● **Items listed in a dataset**
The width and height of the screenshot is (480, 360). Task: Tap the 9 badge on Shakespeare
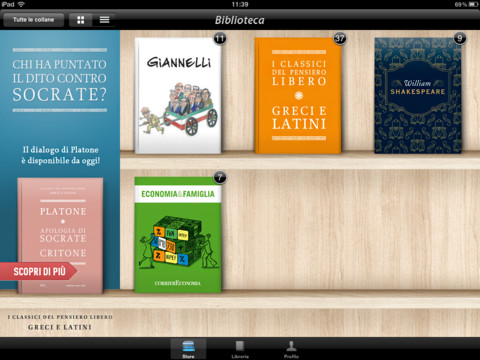[x=460, y=39]
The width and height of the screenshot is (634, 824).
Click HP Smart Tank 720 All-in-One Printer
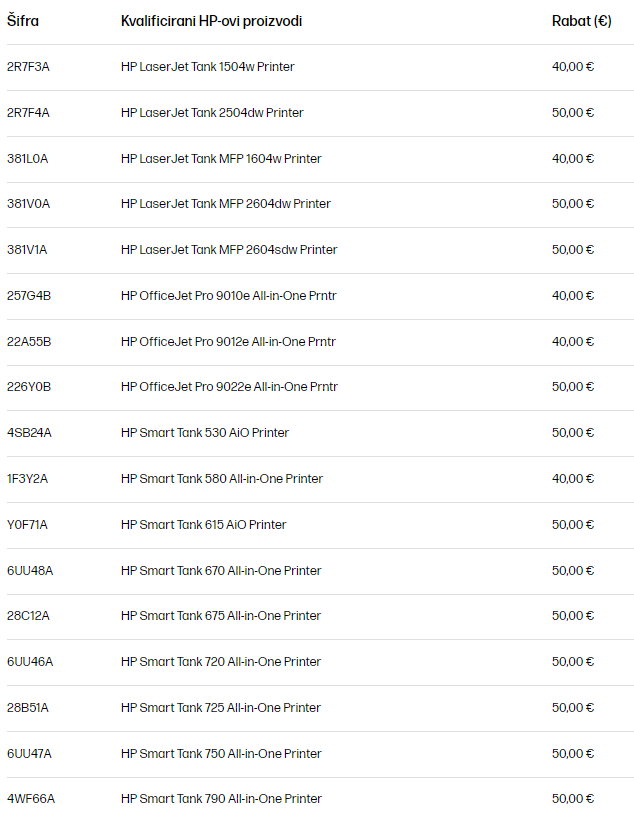coord(221,662)
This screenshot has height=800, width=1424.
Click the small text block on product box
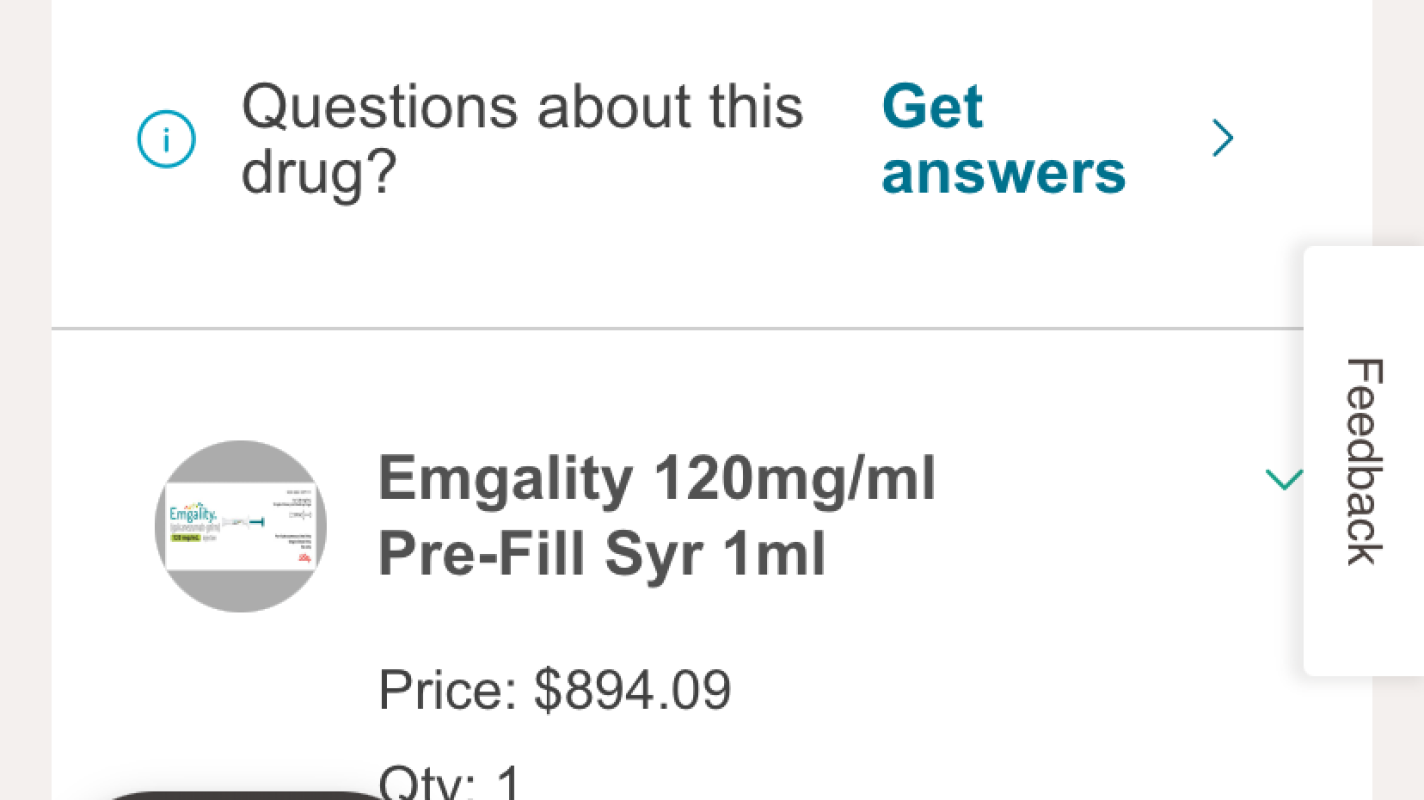(x=293, y=540)
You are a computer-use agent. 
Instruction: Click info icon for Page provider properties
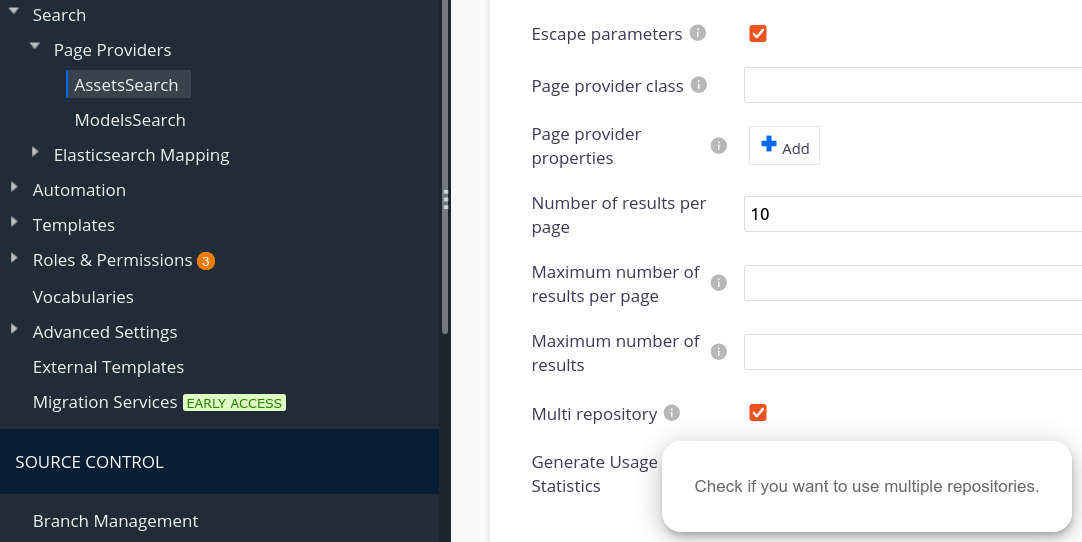718,146

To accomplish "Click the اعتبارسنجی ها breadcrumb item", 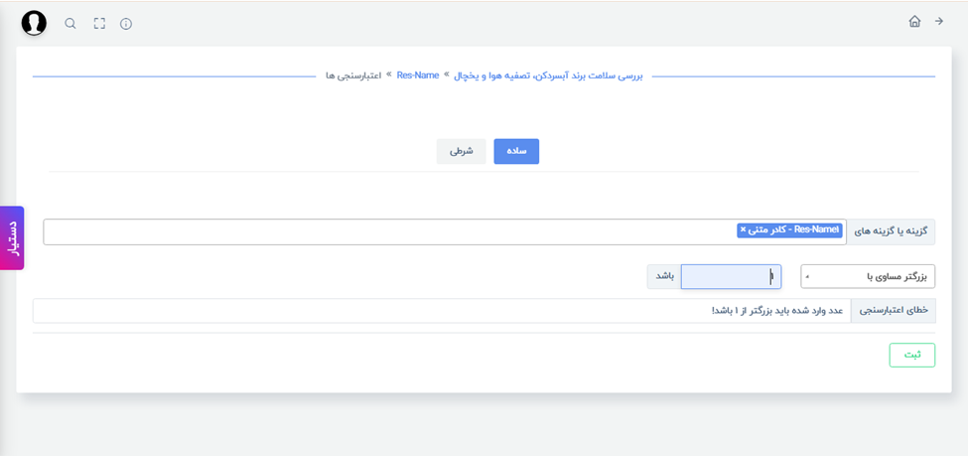I will click(x=353, y=76).
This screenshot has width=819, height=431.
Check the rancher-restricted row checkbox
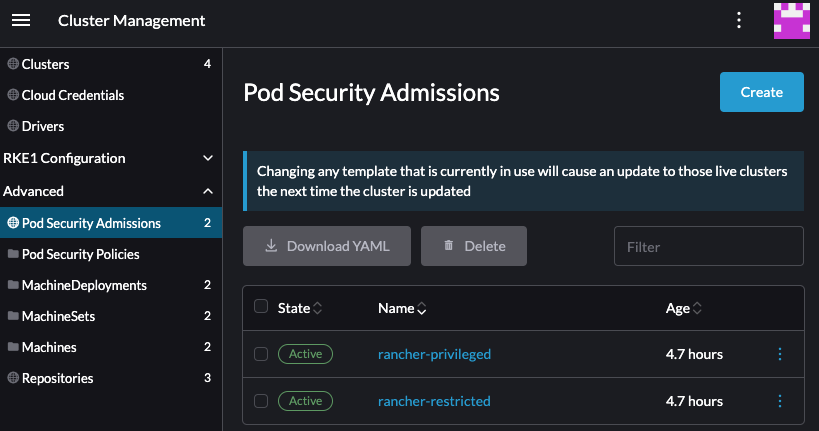(x=261, y=401)
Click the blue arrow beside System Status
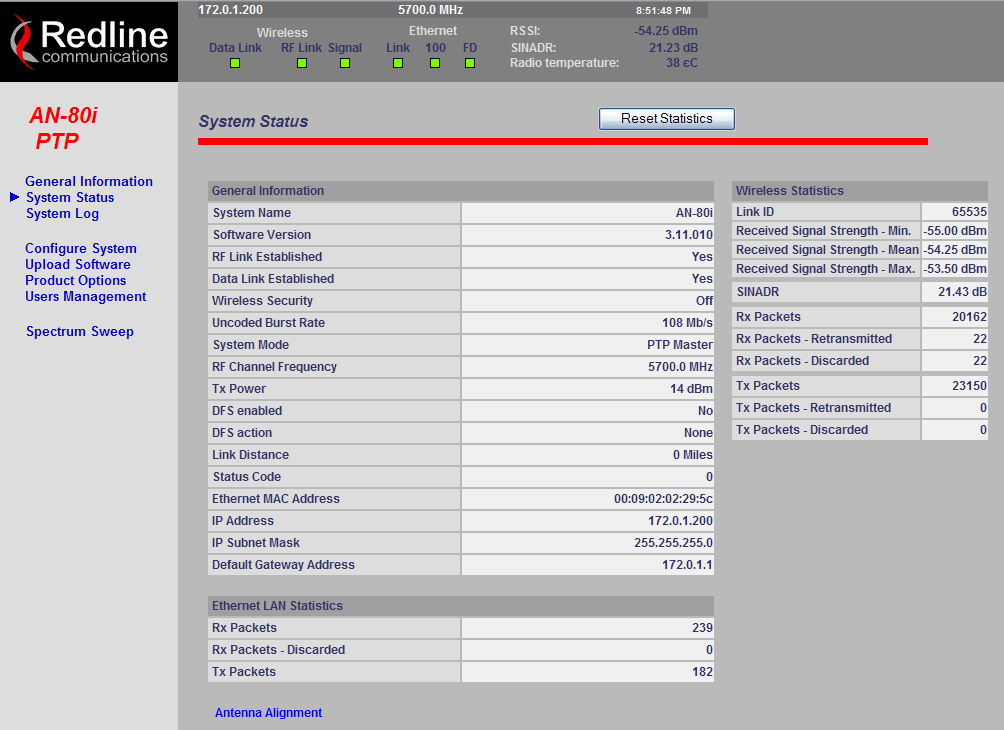1004x730 pixels. (x=14, y=198)
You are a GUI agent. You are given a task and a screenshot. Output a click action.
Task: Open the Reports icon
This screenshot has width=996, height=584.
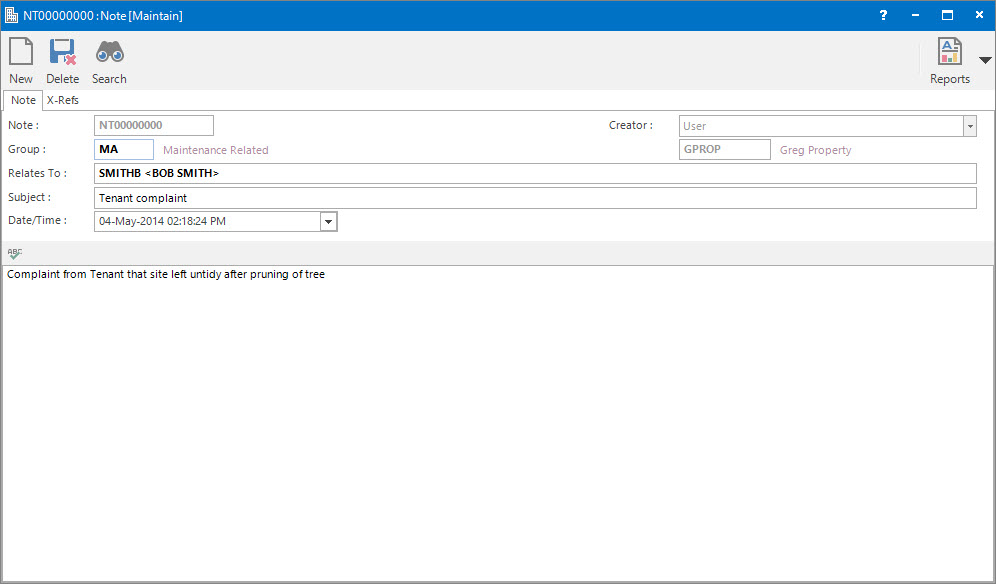click(949, 53)
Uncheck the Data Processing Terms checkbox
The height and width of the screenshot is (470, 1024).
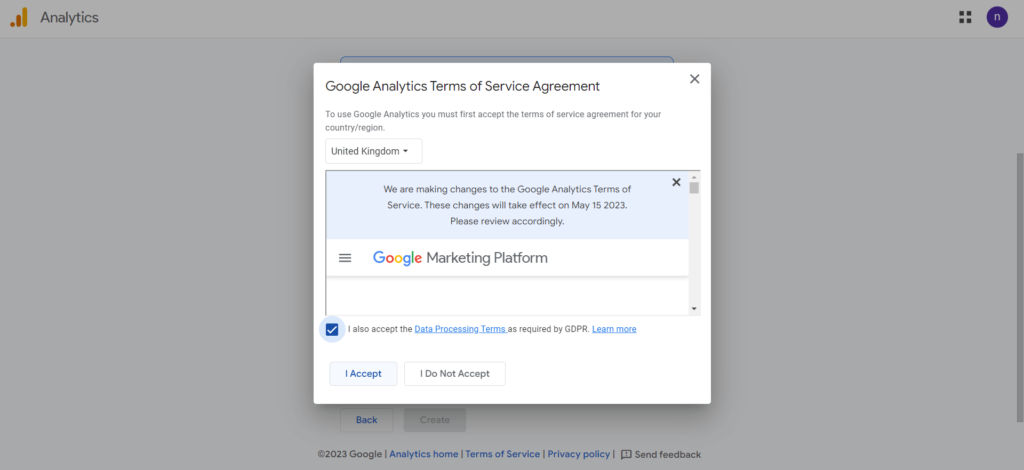tap(332, 329)
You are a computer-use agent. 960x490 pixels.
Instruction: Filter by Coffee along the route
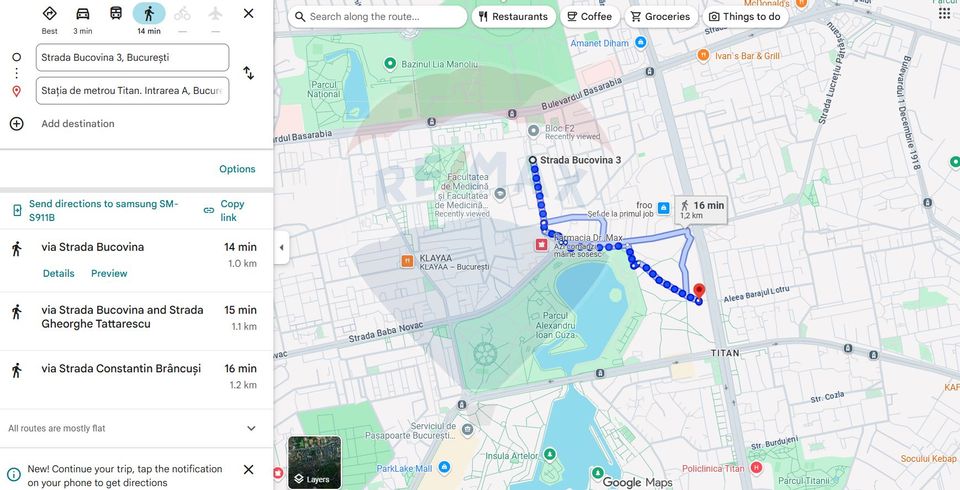pos(590,17)
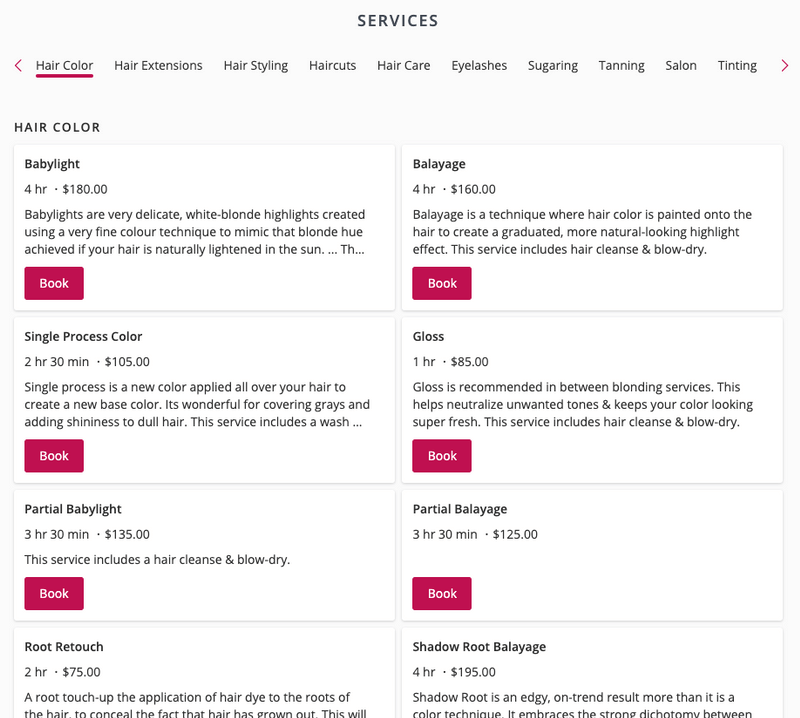Click the Shadow Root Balayage title

pyautogui.click(x=479, y=647)
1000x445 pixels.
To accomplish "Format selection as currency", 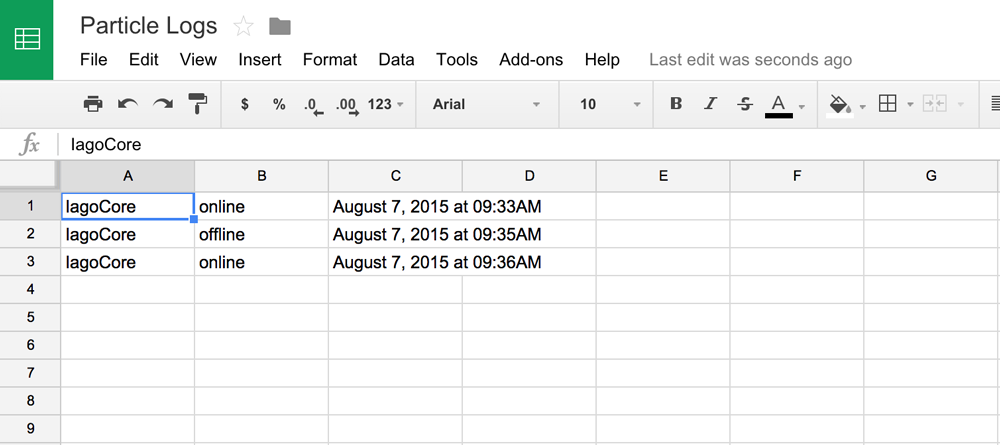I will pyautogui.click(x=245, y=104).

● **Directions**
Tally the lines in the records above that contain the word "computer". Write the number and nothing else.

● **Your solution**
2